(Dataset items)
------------

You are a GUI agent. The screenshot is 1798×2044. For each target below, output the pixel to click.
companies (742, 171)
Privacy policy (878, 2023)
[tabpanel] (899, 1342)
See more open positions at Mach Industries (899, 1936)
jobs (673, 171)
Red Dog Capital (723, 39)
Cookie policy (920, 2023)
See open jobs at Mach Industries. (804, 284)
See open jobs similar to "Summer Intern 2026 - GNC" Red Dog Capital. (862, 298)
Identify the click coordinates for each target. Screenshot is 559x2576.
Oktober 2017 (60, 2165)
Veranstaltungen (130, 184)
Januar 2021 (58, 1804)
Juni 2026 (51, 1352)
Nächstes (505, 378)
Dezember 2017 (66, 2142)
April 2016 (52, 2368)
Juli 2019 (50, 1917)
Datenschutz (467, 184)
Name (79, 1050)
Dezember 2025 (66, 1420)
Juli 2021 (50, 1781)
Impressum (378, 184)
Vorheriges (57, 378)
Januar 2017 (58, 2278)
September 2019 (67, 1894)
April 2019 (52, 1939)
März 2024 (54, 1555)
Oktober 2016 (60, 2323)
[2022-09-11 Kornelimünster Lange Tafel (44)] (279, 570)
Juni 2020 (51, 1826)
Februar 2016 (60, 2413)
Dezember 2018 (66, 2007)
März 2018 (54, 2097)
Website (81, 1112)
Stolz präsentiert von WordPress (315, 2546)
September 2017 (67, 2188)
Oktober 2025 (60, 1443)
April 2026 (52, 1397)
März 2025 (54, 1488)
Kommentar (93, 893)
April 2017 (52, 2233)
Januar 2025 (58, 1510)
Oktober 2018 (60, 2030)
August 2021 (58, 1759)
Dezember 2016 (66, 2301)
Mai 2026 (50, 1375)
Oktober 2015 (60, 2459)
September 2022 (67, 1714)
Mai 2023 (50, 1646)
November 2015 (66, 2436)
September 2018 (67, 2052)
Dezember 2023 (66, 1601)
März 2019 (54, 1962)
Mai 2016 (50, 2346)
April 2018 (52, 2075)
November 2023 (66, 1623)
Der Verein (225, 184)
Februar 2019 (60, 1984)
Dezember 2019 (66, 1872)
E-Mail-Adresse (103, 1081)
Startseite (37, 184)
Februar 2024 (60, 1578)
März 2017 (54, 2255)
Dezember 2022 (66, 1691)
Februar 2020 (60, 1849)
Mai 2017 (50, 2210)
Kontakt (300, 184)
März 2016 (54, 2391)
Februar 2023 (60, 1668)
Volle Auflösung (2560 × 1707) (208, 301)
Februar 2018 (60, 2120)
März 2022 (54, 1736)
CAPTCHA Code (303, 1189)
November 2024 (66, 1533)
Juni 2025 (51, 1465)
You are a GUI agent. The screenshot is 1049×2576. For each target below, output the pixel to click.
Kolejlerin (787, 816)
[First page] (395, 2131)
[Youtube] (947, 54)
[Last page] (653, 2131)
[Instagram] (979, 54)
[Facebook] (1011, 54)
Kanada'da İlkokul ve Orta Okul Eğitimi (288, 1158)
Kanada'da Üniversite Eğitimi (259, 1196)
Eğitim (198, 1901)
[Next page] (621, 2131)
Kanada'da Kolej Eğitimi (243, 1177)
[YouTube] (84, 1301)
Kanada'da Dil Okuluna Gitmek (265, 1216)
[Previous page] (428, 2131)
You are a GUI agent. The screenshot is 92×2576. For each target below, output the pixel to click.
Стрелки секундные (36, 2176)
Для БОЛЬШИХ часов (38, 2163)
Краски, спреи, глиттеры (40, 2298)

------------

Reproduce every record above exactly as it appears.

ANSWER BOX –
You are a GUI agent. The screenshot is 1798×2044. For each target below, output the pixel to click.
companies (742, 171)
Privacy policy (878, 2023)
[tabpanel] (899, 1342)
See more open positions at Mach Industries (899, 1936)
jobs (673, 171)
Red Dog Capital (723, 39)
Cookie policy (920, 2023)
See open jobs at Mach Industries. (804, 284)
See open jobs similar to "Summer Intern 2026 - GNC" Red Dog Capital. (862, 298)
Identify the click coordinates for each target. Screenshot is 559x2576.
Oktober 2017 (60, 2165)
Veranstaltungen (130, 184)
Januar 2021 (58, 1804)
Juni 2026 (51, 1352)
Nächstes (505, 378)
Dezember 2017 (66, 2142)
April 2016 (52, 2368)
Juli 2019 (50, 1917)
Datenschutz (467, 184)
Name (79, 1050)
Dezember 2025 (66, 1420)
Juli 2021 (50, 1781)
Impressum (378, 184)
Vorheriges (57, 378)
Januar 2017 (58, 2278)
September 2019 (67, 1894)
April 2019 (52, 1939)
März 2024 (54, 1555)
Oktober 2016 (60, 2323)
[2022-09-11 Kornelimünster Lange Tafel (44)] (279, 570)
Juni 2020 (51, 1826)
Februar 2016 (60, 2413)
Dezember 2018 (66, 2007)
März 2018 (54, 2097)
Website (81, 1112)
Stolz präsentiert von WordPress (315, 2546)
September 2017 (67, 2188)
Oktober 2025 (60, 1443)
April 2026 (52, 1397)
März 2025 (54, 1488)
Kommentar (93, 893)
April 2017 (52, 2233)
Januar 2025 (58, 1510)
Oktober 2018 (60, 2030)
August 2021 (58, 1759)
Dezember 2016 (66, 2301)
Mai 2026 (50, 1375)
Oktober 2015 (60, 2459)
September 2022 (67, 1714)
Mai 2023 (50, 1646)
November 2015 (66, 2436)
September 2018 (67, 2052)
Dezember 2023 (66, 1601)
März 2019 (54, 1962)
Mai 2016 (50, 2346)
April 2018 (52, 2075)
November 2023 (66, 1623)
Der Verein (225, 184)
Februar 2019 (60, 1984)
Dezember 2019 (66, 1872)
E-Mail-Adresse (103, 1081)
Startseite (37, 184)
Februar 2024 (60, 1578)
März 2017 (54, 2255)
Dezember 2022 (66, 1691)
Februar 2020 (60, 1849)
Mai 2017 (50, 2210)
Kontakt (300, 184)
März 2016 (54, 2391)
Februar 2023 (60, 1668)
Volle Auflösung (2560 × 1707) (208, 301)
Februar 2018 (60, 2120)
März 2022 (54, 1736)
CAPTCHA Code (303, 1189)
November 2024 (66, 1533)
Juni 2025 (51, 1465)
You are a GUI agent. The screenshot is 1049×2576. For each target below, output the pixel to click.
Kolejlerin (787, 816)
[First page] (395, 2131)
[Youtube] (947, 54)
[Last page] (653, 2131)
[Instagram] (979, 54)
[Facebook] (1011, 54)
Kanada'da İlkokul ve Orta Okul Eğitimi (288, 1158)
Kanada'da Üniversite Eğitimi (259, 1196)
Eğitim (198, 1901)
[Next page] (621, 2131)
Kanada'da Kolej Eğitimi (243, 1177)
[YouTube] (84, 1301)
Kanada'da Dil Okuluna Gitmek (265, 1216)
[Previous page] (428, 2131)
You are a GUI agent. The screenshot is 92×2576. For each target below, output the pixel to click.
Стрелки секундные (36, 2176)
Для БОЛЬШИХ часов (38, 2163)
Краски, спреи, глиттеры (40, 2298)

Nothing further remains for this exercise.